Glycogen is a molecule used by the body to store carbohydrate energy that can be used as needed. A deficiency of the debrancher enzyme can interfere with this process.
Glucosidase aids in carbohydrate absorption, whilst transferase refers to enzymes that move functional groups from one molecule to another or from the donor to the acceptor. Those with Glycogen storage disease type III have problems with both.
Individuals with Glycogen storage disease type III have either types IIIa, IIIb, IIIc, or IIId. Type a lack both glucosidase and transferase in the liver and muscles. Individuals with b lack both but, in the liver, only. Sufferers with c have a loss of glucosidase activity in the body, and d sufferers have no transferase activity.
Glycogen storage disease type III symptoms usually occur during infancy with symptoms such as hypoglycaemia, which is low blood sugar. This can lead to dizziness, confusion, irritability, sweating, and a rapid heartbeat. Even fainting is possible if blood sugars become dangerously low.
Infants with this enzyme deficiency can be underweight, weak, and have slow physical growth. Liver enlargement can also be present, whilst heart disease and loss of muscle tone can also occur. Some of these symptoms can begin to regress during the early to mid-teens.
A debranching enzyme helps to break down glycogen and store it as glucose in the body through glucosyltransferase and glucosidase activity.

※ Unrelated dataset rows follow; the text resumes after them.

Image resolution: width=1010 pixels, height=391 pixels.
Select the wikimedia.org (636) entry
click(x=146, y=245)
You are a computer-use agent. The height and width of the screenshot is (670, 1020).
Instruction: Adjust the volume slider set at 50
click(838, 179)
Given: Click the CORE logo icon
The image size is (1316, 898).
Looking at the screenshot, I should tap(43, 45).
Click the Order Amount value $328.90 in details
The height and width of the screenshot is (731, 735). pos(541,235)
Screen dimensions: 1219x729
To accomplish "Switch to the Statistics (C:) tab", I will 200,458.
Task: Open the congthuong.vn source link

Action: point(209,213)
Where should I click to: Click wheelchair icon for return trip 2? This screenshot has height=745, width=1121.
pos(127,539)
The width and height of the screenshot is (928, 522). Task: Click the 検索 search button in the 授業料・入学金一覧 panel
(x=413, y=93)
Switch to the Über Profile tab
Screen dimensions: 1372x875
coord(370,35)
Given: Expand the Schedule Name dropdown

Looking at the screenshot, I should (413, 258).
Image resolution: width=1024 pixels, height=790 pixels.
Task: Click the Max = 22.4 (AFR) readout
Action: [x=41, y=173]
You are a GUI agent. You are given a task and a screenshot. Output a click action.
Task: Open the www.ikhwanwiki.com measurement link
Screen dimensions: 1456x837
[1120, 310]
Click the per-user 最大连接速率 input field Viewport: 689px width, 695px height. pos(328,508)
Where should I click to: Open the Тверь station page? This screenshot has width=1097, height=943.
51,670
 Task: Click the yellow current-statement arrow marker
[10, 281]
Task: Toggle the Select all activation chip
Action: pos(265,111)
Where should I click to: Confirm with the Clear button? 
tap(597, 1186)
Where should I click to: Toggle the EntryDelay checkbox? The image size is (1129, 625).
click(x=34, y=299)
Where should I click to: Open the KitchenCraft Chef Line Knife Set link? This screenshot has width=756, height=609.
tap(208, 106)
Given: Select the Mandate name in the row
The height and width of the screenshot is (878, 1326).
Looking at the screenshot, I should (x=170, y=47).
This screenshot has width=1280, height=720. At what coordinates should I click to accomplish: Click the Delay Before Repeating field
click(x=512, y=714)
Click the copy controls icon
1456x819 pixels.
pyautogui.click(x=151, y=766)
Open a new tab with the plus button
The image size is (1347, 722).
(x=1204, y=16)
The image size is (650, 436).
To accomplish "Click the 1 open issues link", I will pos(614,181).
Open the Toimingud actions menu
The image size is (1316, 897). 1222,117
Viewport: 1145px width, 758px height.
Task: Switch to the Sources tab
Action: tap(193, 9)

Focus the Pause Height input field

Debranching enzymes use glucose reserves from glycogen deposits in the muscles and liver. This acts as a storage of energy reserves.
The breakdown of glycogen mainly takes place in the liver with the aid of the hormone’s glucagon and insulin, and this creates a balanced blood glucose level.
However, a deficiency in the debrancher enzyme and, more especially, the glycogen debranching enzyme amylo-1,6-glucosidase, 4r-alphaglucanotransferase can lead to Glycogen storage disease type III. Here, glycogen is not broken down and used as a carbohydrate energy reserve. Instead, glycogen deposits build in the liver, muscles, and even the heart.
It is an autosomal recessive disorder which means that two copies of the mutated gene responsible for creating the deficiency must be passed down, one from each parent, to place an infant at risk of suffering from this condition.
A physical examination is usually the best starting point in diagnosing a debrancher enzyme deficiency disease such as Glycogen storage disease type III. If such a condition is suspected from the symptoms presented, then a muscle or liver biopsy can be taken for close examination.
A blood test can also help detect enzyme levels, and an ultrasound scan can check for liver enlargement and disease noninvasively.
Treatment includes a high-protein diet in order to facilitate gluconeogenesis in the body. Vitamin D can help prevent bone problems which can be a complication of this illness. A liver transplant may be needed if the liver has sustained severe damage from this disease.
Prevention is mostly through genetic screening of those thinking of starting a family. If they are both carriers of the gene mutation, then not having any children together would prevent infants from being born with this deficiency.